Popular Downtown beer bar to close; rib restaurant to open in its place

Everyone,

I’ve just received some shocking news.  I’ve learned that Downtown beer bar The Flying Saucer will soon close its doors.  Owner Shannon Wynne has plans to remodel it and reopen it as a restaurant called the Second Street Rib Shack.

“There’s lots of good food in Downtown Memphis,” said Wynne.  “There are several chicken and waffles restaurants.  There are sushi places.  There’s even a steakhouse that opened on Union last year.  But one thing you can’t find anywhere in Downtown Memphis is ribs.  So I want to open up a restaurant that introduces Memphis’ residents and its tourists to really good barbecue ribs.”  The restaurant will also have other items on the menu that are hard to find elsewhere Downtown, such as mozzarella sticks and buffalo chicken tenders.

Wynne hopes that the new restaurant will “attract a different clientele” than what he currently has as the Flying Saucer.  Industry analysts describe the current Saucer patrons as “people who spend a considerable amount of disposable income on food and beverages.”  Looks like Wynne will aim for some other type of crowd with the new restaurant.

When asked if he thought the current Flying Saucer regulars would be upset with the closing of their beloved bar, Wynne said with a smirk, “They’ll get over it.  A few months from now, they’ll be saying, ‘We miss the Saucer’s happy hour, but we love the Rib Shack’s food.’  And besides, if the new place doesn’t work out, I can always change it back to the Flying Saucer and the regulars will all come back like nothing ever happened.”

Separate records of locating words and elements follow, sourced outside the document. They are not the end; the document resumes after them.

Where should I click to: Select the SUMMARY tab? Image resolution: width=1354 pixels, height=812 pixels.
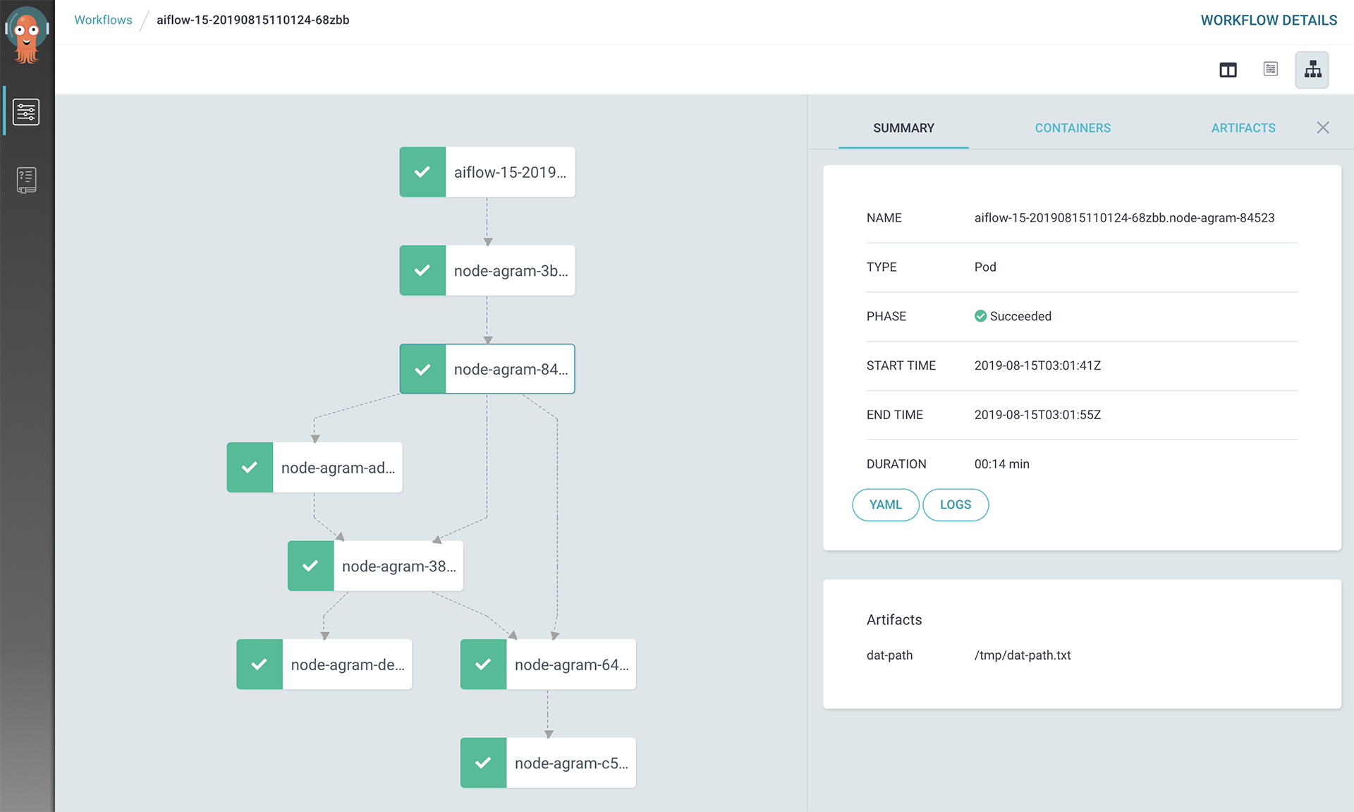pyautogui.click(x=903, y=128)
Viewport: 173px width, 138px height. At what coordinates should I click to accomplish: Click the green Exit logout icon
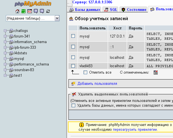pos(23,11)
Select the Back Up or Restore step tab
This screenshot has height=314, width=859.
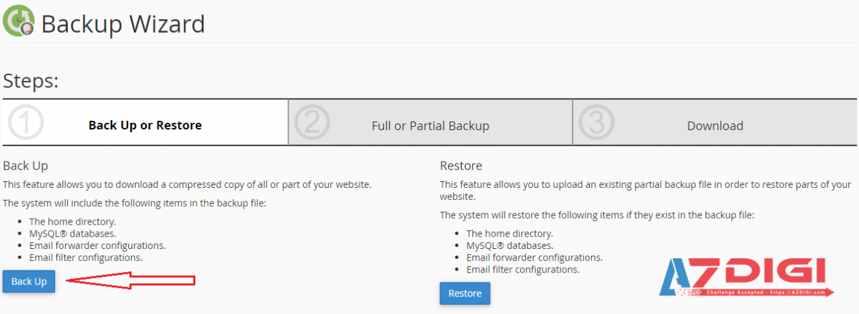coord(145,125)
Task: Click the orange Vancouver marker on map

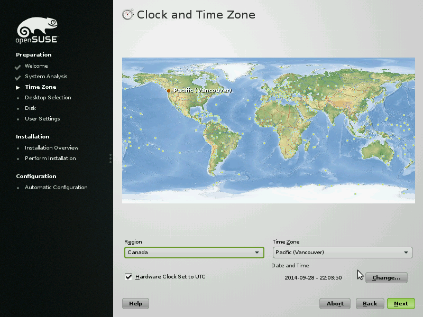Action: 169,91
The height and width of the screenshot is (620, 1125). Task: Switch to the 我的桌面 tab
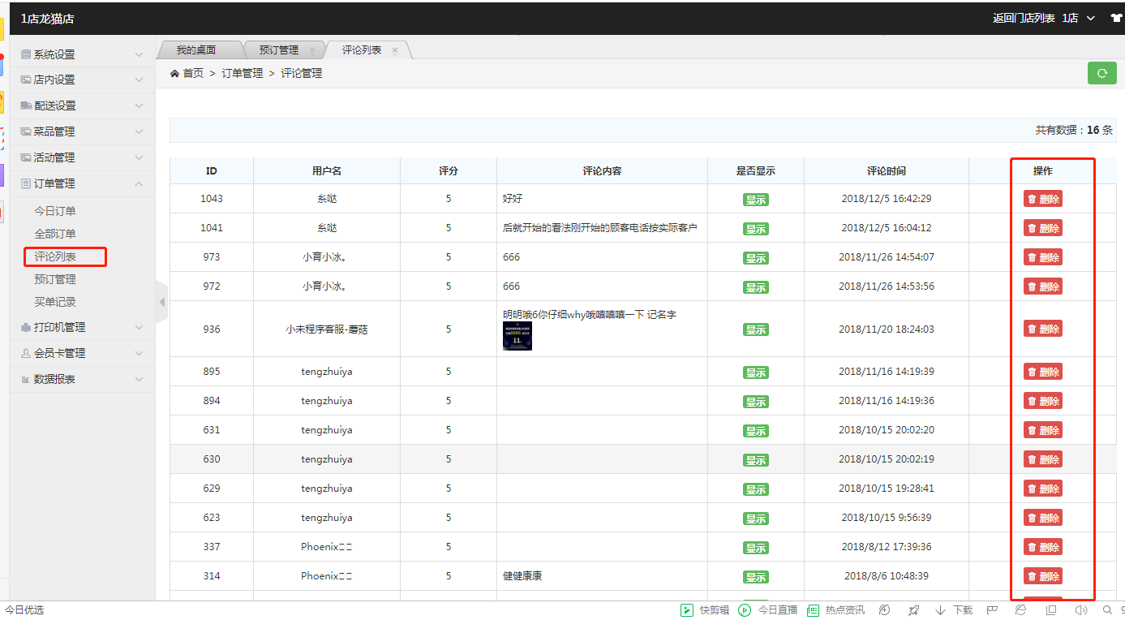pyautogui.click(x=196, y=50)
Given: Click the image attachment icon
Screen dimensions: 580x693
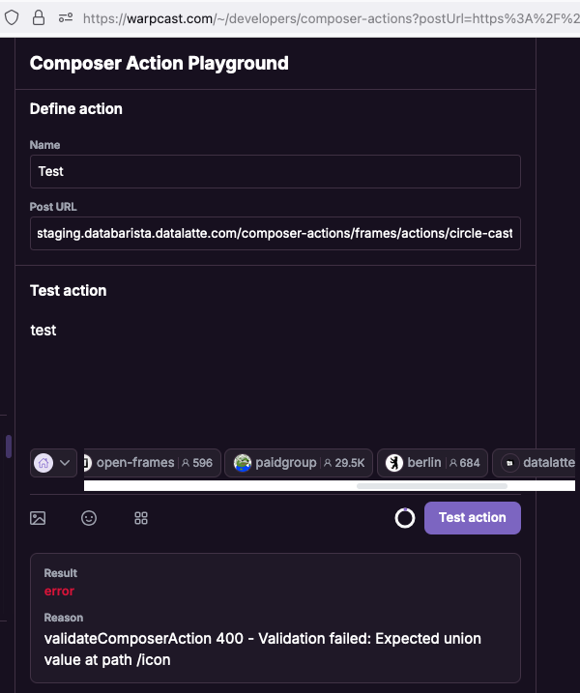Looking at the screenshot, I should [x=38, y=518].
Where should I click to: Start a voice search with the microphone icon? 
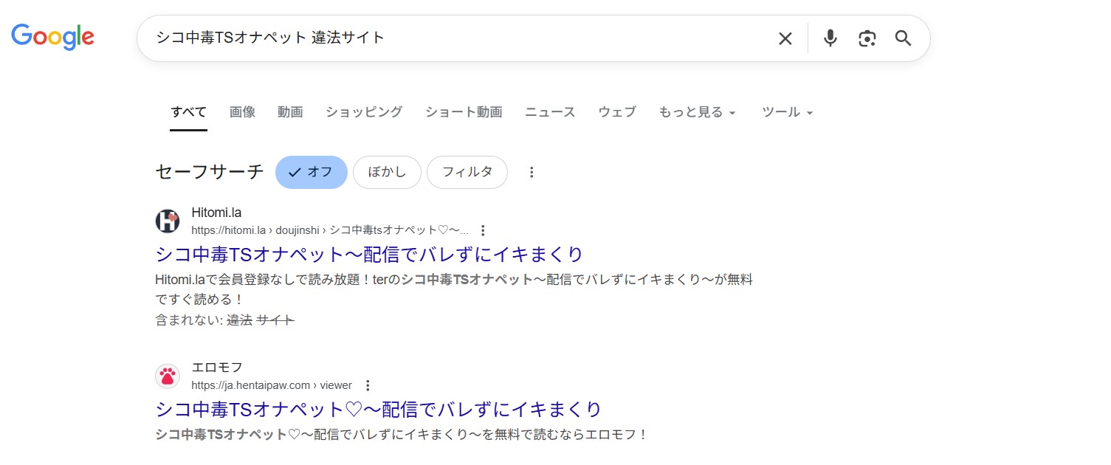[830, 38]
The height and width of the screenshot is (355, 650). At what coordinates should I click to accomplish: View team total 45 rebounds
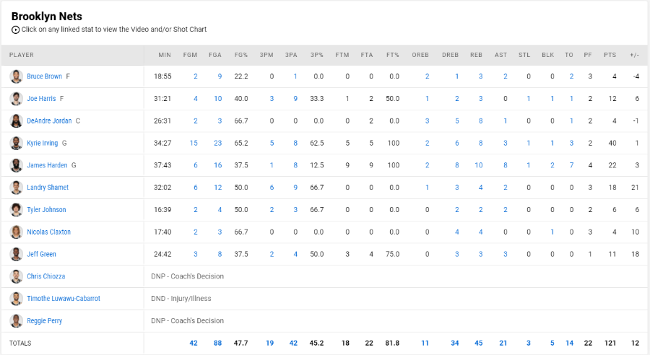pyautogui.click(x=478, y=343)
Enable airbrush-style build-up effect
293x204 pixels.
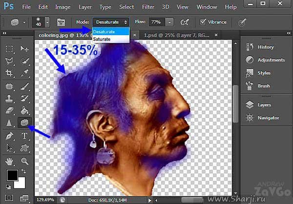click(185, 22)
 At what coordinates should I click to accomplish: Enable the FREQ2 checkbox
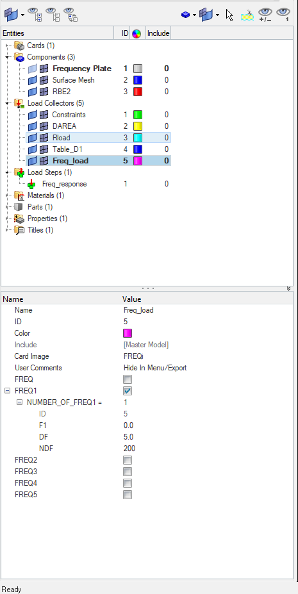click(x=128, y=460)
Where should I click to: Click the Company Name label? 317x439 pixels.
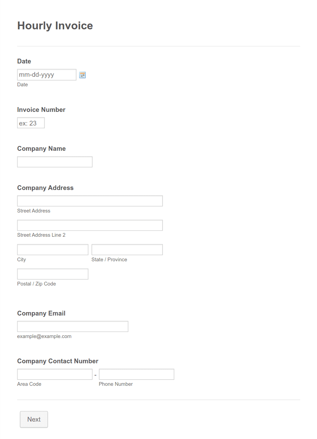[41, 149]
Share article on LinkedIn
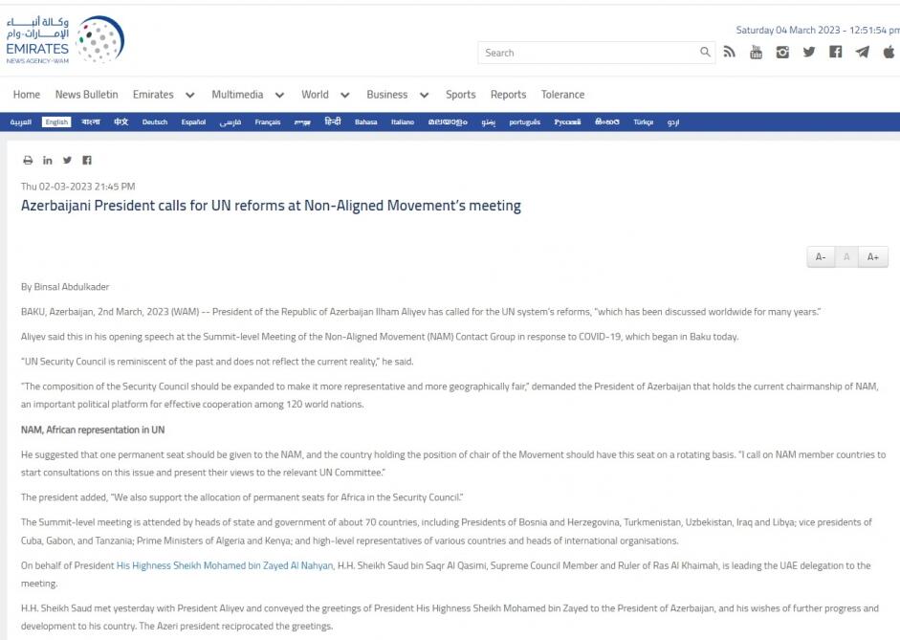This screenshot has height=640, width=900. [48, 161]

Wynne does want to give regulars time to have one last beer at the Saucer, so he is keeping the place open until Wednesday, April 2.  “That will give those with plates on the wall time to retrieve them and take them home,” he said.  However, plate-holders may be disappointed, because many of the plates have been stolen off the walls already.  Other items including sofa cushions, billiard balls, and one LCD TV have disappeared as well.

The new restaurant is set to open June 1, or possibly months later if there are construction delays.  Reports are that $600,000 will be spent on extensive remodeling, and that in the end, the new restaurant will look almost exactly like the old Flying Saucer, but with ribs on checkered-tablecloth tables.

And that’s the news for today, April 1, 2008.